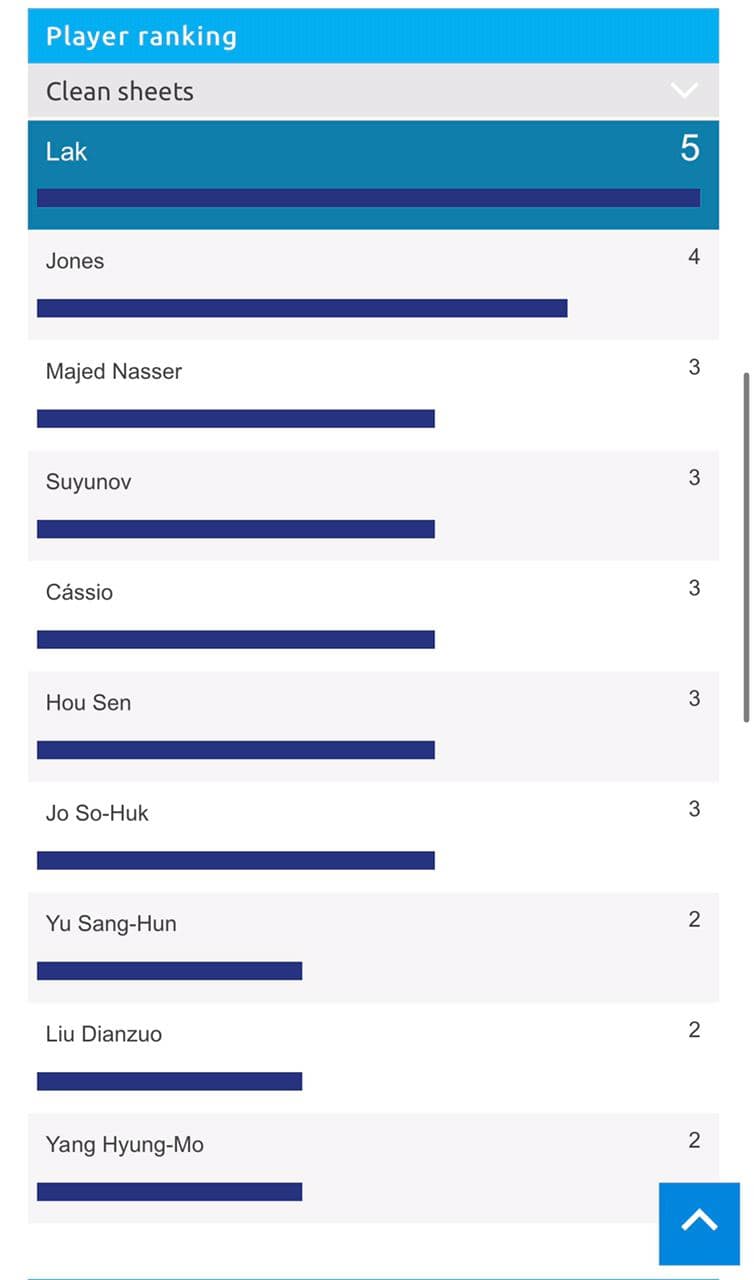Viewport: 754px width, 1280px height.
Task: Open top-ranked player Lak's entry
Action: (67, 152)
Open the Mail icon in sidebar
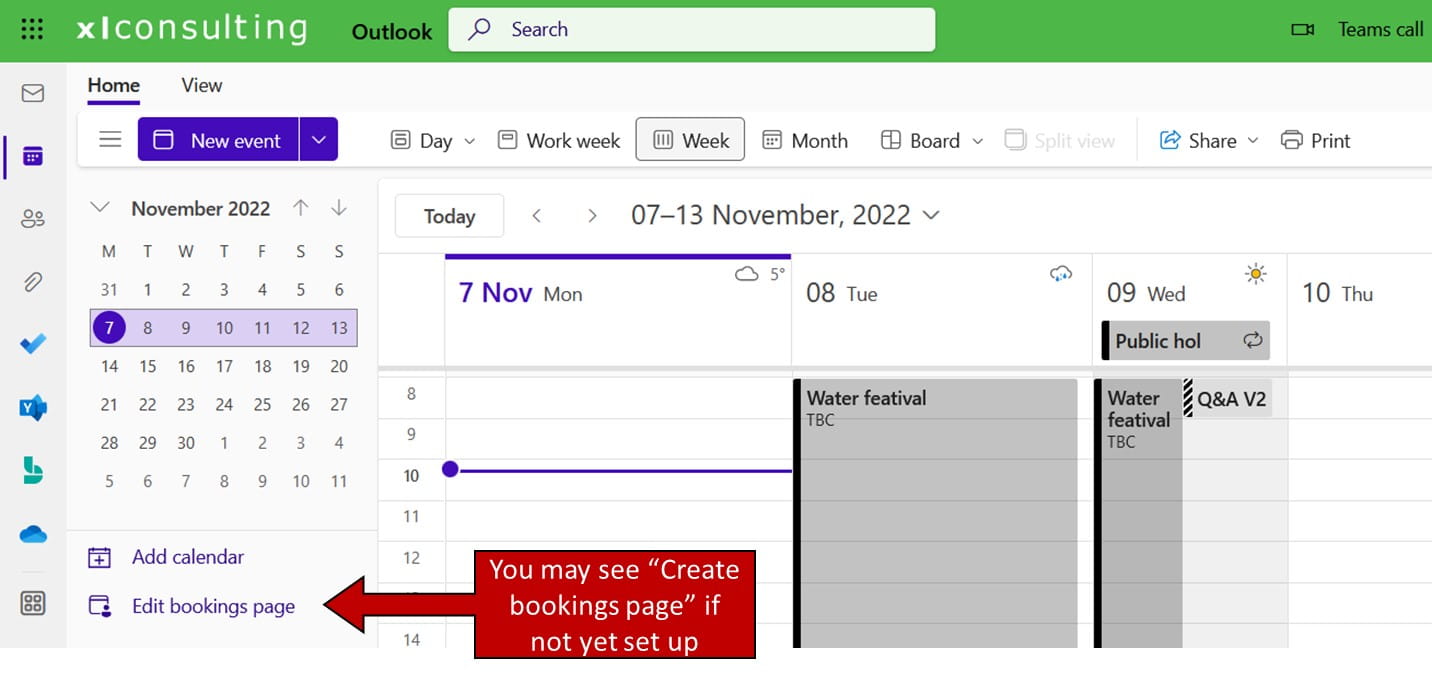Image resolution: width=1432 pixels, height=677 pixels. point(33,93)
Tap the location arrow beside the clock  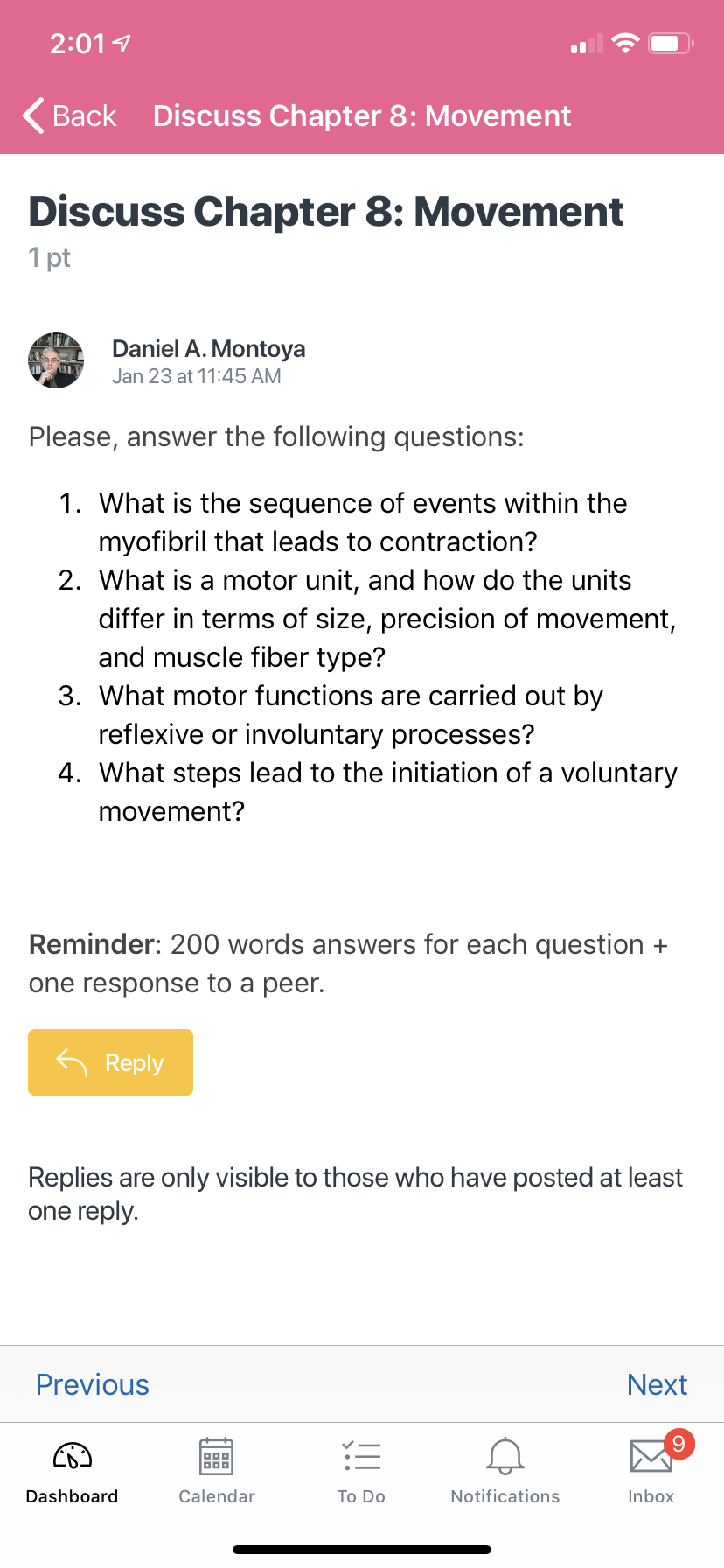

EXERCISE DIRECTIONS> Transcribe exactly, and only, the lines from the one with "Open the Mail icon in sidebar" through the final line of the data above. The pictures stay out.

YOUR SOLUTION>
Open the Mail icon in sidebar
Image resolution: width=1432 pixels, height=677 pixels. point(33,93)
Tap the location arrow beside the clock  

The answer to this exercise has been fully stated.